■ Extract provided:
Approximating E3-LIN is NP-Hard

This lecture, which I gave for my 18.434 seminar, focuses on the MAX-E3LIN problem. We prove that approximating it is NP-hard by a reduction from LABEL-COVER.

1. Introducing MAX-E3LIN

In the MAX-E3LIN problem, our input is a series of linear equations {\pmod 2} in {n} binary variables, each with three terms. Equivalently, one can think of this as {\pm 1} variables and ternary products. The objective is to maximize the fraction of satisfied equations.

Example 1 (Example of MAX-E3LIN instance)

\displaystyle \begin{aligned} x_1 + x_3 + x_4 &\equiv 1 \pmod 2 \\ x_1 + x_2 + x_4 &\equiv 0 \pmod 2 \\ x_1 + x_2 + x_5 &\equiv 1 \pmod 2 \\ x_1 + x_3 + x_5 &\equiv 1 \pmod 2 \end{aligned}

\displaystyle \begin{aligned} x_1 x_3 x_4 &= -1 \\ x_1 x_2 x_4 &= +1 \\ x_1 x_2 x_5 &= -1 \\ x_1 x_3 x_5 &= -1 \end{aligned}

A diligent reader can check that we may obtain {\frac34} but not {1}.

Remark 2

We immediately notice that

  • If there’s a solution with value {1}, we can find it easily with {\mathbb F_2} linear algebra.
  • It is always possible to get at least {\frac{1}{2}} by selecting all-zero or all-one.

■ Recorded information:

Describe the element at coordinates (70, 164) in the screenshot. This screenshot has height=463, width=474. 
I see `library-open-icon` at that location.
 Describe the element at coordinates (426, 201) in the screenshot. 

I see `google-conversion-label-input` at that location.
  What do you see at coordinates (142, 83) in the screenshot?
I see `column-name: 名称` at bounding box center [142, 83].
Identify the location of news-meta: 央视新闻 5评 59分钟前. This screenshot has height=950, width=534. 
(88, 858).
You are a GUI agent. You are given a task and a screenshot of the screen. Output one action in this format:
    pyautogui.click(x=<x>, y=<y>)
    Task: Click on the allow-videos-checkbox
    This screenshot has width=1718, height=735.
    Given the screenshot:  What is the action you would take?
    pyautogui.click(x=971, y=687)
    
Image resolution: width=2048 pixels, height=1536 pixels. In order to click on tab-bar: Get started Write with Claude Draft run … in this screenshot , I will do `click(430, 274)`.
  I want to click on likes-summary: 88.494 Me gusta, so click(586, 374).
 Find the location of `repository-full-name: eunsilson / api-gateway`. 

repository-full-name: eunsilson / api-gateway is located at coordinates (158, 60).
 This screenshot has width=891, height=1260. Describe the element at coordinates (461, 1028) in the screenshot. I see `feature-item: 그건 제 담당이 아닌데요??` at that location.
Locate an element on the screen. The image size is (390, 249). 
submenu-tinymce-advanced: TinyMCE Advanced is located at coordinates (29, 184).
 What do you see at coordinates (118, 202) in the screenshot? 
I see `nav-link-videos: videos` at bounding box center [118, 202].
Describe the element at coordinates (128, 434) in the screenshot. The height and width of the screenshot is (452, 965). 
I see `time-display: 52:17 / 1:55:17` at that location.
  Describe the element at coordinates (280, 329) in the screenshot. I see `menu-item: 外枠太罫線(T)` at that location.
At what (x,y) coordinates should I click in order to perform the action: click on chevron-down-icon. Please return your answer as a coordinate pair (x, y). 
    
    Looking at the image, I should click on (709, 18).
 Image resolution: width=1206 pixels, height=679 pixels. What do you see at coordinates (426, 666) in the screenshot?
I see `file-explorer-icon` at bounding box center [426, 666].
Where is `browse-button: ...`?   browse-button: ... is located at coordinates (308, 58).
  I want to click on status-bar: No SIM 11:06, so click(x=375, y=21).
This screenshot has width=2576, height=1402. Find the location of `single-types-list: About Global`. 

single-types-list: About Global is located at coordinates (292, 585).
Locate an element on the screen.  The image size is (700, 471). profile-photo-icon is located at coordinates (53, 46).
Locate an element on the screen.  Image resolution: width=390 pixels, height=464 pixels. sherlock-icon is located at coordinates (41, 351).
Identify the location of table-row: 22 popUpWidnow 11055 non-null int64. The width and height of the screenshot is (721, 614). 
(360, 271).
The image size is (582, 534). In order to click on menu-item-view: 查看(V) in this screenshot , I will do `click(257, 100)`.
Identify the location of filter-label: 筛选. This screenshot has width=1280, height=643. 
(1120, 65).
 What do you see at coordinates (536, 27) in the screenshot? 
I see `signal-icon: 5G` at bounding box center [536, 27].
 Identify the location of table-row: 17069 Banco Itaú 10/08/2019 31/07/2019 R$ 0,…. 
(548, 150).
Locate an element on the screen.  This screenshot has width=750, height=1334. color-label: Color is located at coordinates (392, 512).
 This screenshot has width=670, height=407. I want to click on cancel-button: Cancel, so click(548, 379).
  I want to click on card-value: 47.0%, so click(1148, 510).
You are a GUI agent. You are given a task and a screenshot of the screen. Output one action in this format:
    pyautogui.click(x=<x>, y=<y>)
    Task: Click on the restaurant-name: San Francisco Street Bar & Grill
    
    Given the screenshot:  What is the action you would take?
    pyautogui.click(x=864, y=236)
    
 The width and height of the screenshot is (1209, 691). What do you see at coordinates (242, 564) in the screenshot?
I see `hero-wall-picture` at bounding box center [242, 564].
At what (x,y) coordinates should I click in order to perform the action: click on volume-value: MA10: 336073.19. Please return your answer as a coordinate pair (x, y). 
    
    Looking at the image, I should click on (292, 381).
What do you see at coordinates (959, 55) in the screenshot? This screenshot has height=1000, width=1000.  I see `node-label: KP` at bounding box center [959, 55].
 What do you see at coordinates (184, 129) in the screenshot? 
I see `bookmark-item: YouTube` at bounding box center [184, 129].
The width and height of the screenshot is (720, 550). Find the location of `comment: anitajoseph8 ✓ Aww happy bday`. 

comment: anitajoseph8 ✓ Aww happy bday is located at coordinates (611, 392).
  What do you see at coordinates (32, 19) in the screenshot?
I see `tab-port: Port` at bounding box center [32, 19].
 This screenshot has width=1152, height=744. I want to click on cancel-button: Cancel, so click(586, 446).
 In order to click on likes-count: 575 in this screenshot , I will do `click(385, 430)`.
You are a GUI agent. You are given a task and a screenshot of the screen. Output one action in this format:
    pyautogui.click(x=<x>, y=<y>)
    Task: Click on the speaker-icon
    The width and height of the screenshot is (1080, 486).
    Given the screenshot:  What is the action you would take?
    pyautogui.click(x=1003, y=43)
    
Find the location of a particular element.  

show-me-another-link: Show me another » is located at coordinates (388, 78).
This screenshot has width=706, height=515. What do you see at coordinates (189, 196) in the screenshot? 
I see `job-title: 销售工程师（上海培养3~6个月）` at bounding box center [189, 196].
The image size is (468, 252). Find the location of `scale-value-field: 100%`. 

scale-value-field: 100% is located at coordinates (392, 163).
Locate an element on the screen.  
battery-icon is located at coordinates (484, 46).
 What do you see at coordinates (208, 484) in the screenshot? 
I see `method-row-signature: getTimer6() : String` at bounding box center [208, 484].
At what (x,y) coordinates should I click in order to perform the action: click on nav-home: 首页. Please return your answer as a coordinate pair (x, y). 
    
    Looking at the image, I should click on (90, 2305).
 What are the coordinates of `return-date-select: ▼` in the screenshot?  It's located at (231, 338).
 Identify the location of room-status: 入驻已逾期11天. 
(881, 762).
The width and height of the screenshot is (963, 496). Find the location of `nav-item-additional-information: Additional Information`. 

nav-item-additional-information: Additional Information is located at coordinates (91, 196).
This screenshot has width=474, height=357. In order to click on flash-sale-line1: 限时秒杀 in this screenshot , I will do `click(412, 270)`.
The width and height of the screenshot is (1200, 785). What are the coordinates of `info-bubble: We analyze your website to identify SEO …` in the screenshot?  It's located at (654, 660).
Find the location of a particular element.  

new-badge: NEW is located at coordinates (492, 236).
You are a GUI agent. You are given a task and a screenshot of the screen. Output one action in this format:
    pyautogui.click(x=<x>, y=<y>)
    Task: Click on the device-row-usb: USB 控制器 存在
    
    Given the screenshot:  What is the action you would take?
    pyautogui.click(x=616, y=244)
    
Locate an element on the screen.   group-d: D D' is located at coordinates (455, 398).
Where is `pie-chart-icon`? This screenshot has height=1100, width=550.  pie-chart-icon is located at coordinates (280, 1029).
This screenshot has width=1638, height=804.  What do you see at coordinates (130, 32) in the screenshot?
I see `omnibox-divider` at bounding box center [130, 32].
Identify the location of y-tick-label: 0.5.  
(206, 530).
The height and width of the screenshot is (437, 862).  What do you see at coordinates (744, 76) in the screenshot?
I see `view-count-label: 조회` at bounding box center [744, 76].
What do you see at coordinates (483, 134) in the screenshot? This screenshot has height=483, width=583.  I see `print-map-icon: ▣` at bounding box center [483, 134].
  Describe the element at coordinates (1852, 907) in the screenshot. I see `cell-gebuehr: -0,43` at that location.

■ Assigned task 1: Translate this sentence from the MAX-E3LIN lecture into Spanish: "The objective is to maximize the fraction of satisfied equations."
■ Assigned task 2: Pick up the lecture on approximating MAX-E3LIN after its final bullet point and continue it.

■ Exercise result 1: El objetivo es maximizar la fracción de ecuaciones satisfechas.

■ Exercise result 2:
The theorem we will prove today is that these “obvious” observations are essentially the best ones possible! Our main result is that improving the above constants to 51% and 99%, say, is NP-hard.

Theorem 3 (Hardness of MAX-E3LIN)

The {\frac{1}{2}+\varepsilon} vs. {1-\delta} decision problem for MAX-E3LIN is NP-hard.

This means it is NP-hard to decide whether an MAX-E3LIN instance has value {\le \frac{1}{2}+\varepsilon} or {\ge 1-\delta} (given it is one or the other). A direct corollary of this is approximating MAX-SAT is also NP-hard.

Corollary 4

The {\frac78+\varepsilon} vs. {1-\delta} decision problem for MAX-SAT is NP-hard.

Remark 5

The constant {\frac78} is optimal in light of a random assignment. In fact, one can replace {1-\delta} with {\delta}, but we don’t do so here.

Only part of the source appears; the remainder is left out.